El libro uruguayo de los muertos
Mario Bellatin
20 julio, 2012 02:00Mario Bellatin. Foto: Domènec Umbert
"Una de las características de mi escritura es precisamente no tener una conciencia clara de los proyectos que esté por llevar a cabo. De alguna manera dejo que las palabras fluyan y que sean ellas las que marquen los límites y rumbos de los textos", escribe Mario Bellatin (Ciudad de México, 1960) en la página 97 de esta novela que tampoco lo es del todo, no sólo por su carácter fragmentario e inconexo, sino porque a lo que más se parece es a una larga carta/diario de Mario Bellatin a una persona desconocida (para el lector) y a la que el protagonista sólo vio en una ocasión que, de algún modo, le dejó huella (posee una fotografía del vaso en el que bebió y comparten ciertos gustos intelectuales). No hay pues, en este libro, argumento claro ni voluntad de tenerlo, parece más bien una excusa para que Mario Bellatin nos hable de sí mismo y de ese otro Mario Bellatin que es su personaje o alter ego literario.Hay autores como César Aira o Rodrigo Fresán cuya lectura supone también una experiencia o viaje mental por los muchos senderos y puntos de fuga que nos proponen, pero, a diferencia de Bellatin, acaban sosteniendo en alto una narración independiente de ellos mismos, una historia creciente en la que sumergirse. Bellatin elige, en cambio, la autorreferencia constante para informarnos de sus cambios de automóvil, de sus tipos de perro, de las cámaras fotográficas que posee, de sus achaques de salud, de los medicamentos que toma, los analistas y psicólogos que visita, las operaciones a las que se somete, los masajes que le da un hombre ciego, o las reuniones islámicas sufíes a las que asiste ("con sed de Dios" y "reconstrucciones místicas" a través de figuritas de Playmobil).

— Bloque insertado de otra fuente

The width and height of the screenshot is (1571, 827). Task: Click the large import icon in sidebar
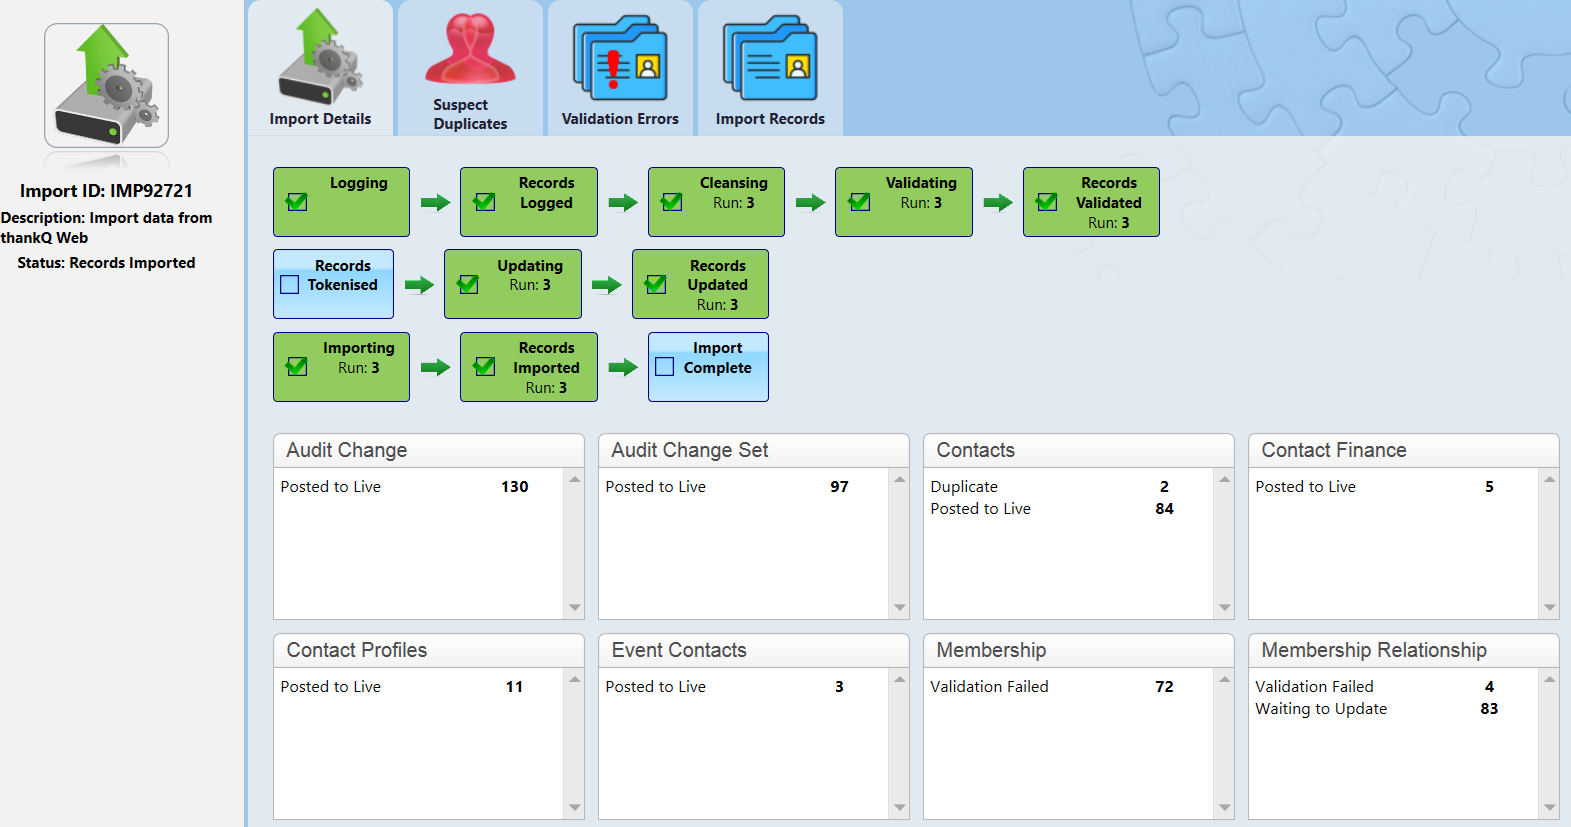(x=106, y=86)
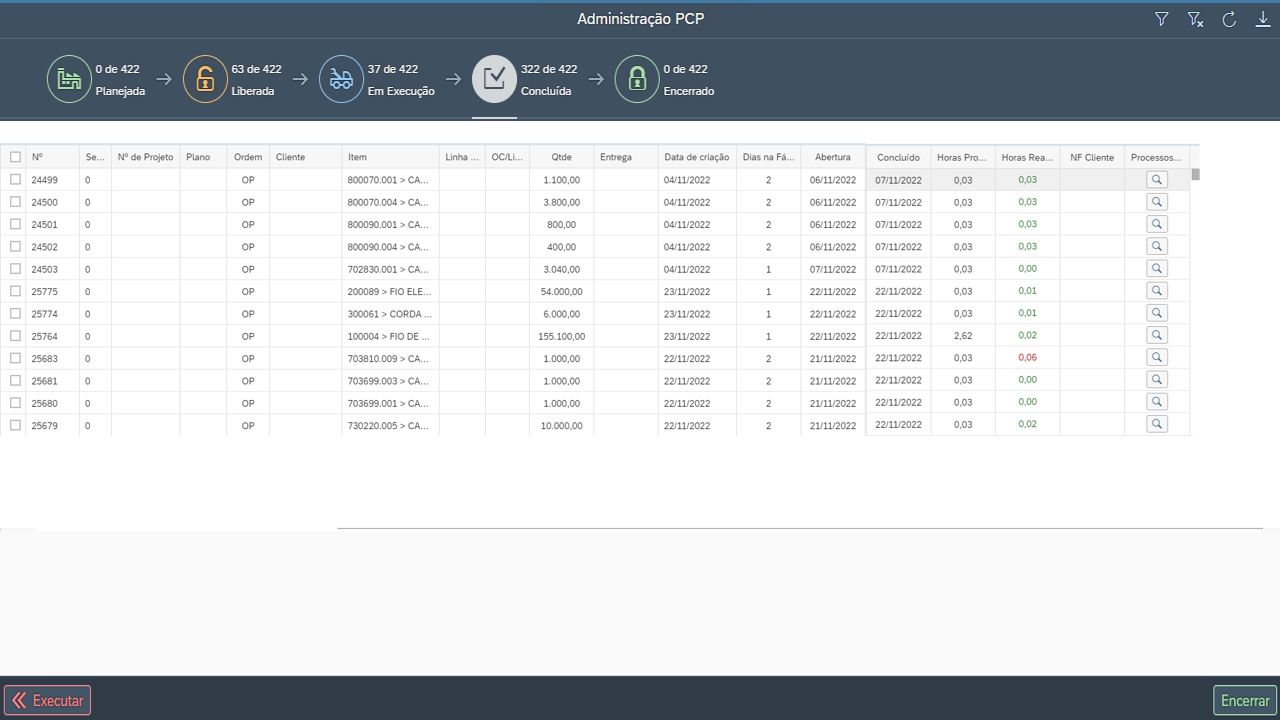The width and height of the screenshot is (1280, 720).
Task: Open the filter icon in the header
Action: coord(1161,19)
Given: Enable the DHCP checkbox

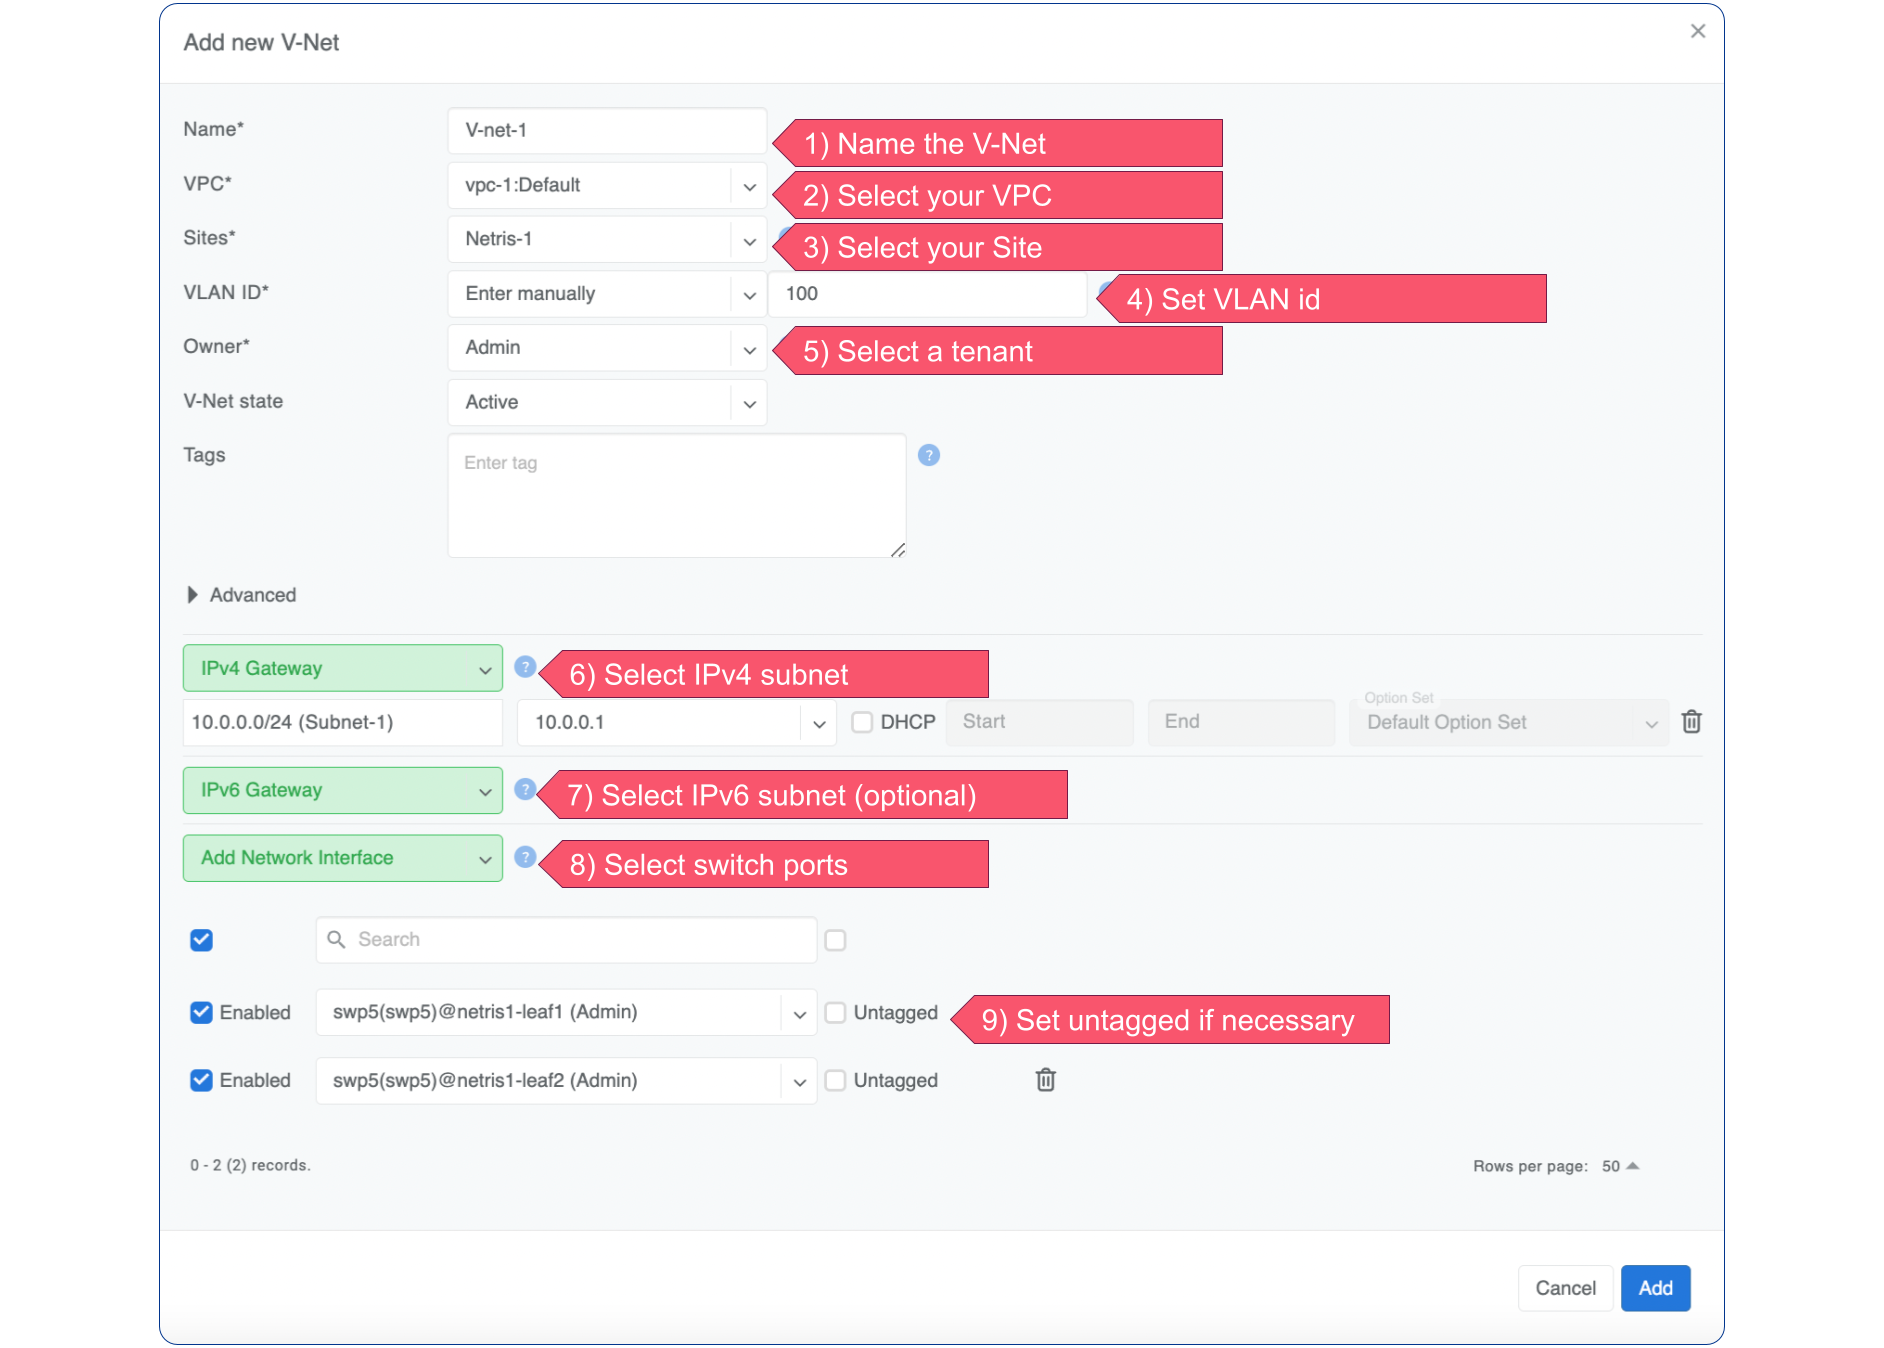Looking at the screenshot, I should [x=862, y=722].
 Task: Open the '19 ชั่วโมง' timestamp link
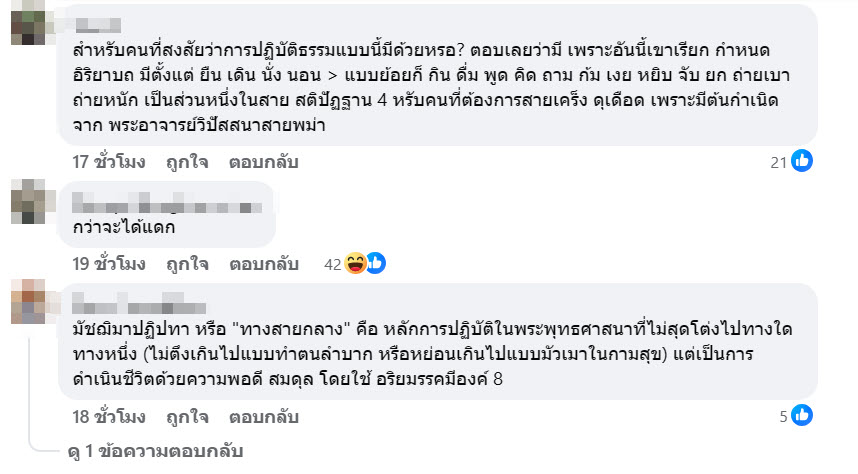tap(109, 264)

Dentro de ese aire de confesión sabremos de sus viajes a La Habana con Sergio Pitol a la busca de unos curiosos muñecos luminosos del Malecón y la bahía y nos pondrá al tanto de sus muchos encargos literarios y fotográficos, ediciones, traducciones, textos-imagen, entrevistas, congresos, encuentros con un poeta indígena travesti… Abunda en especial en su fascinación por Frida Kahlo, lo que da pie al relato de un viaje en busca de una supuesta Frida Kahlo que aún vive y atiende un puesto de alimentos en el mercado. Algunos momentos de ese viaje lo acercan, sin el vuelo de aquel, al Baroni de Chejfec. Sin embargo, sus apelaciones de pertenencia a una élite intelectual-espiritual (que incluye amigos antropósofos suizos) recuerdan más al argentino Zooey. Quizá lo mejor del texto sea su comprensión y explicación de la iconografía de la muerte (y de la muerte misma) a lo largo de la historia de México. Hay un cultivo deliberado del feísmo en esas descripción de las mortajas de papel que desea para su propio funeral, una celebración con pétalos y derviches girando a su alrededor.
Sórdido y tremendista es el relato de la familia propia, una negatividad que parece querer equilibrar con anécdotas más humorísticas como la del cuidador de ratas uruguayo llamado Heráclito, o el extraño vendedor de zapatillas de ballet. Queda claro el deseo del autor por encontrar nuevos caminos y formas en lo personal y en lo literario, su sentido de búsqueda y de captura de un instante en el que espacios y tiempos transcurran circular y simultáneamente conteniendo a vivos y a difuntos, "animas y sueños", aunque, al no seleccionar los materiales ni apuntar a un blanco concreto, afronta el riesgo de escribir de modo intrascendente con citas y aderezos de trascendencia.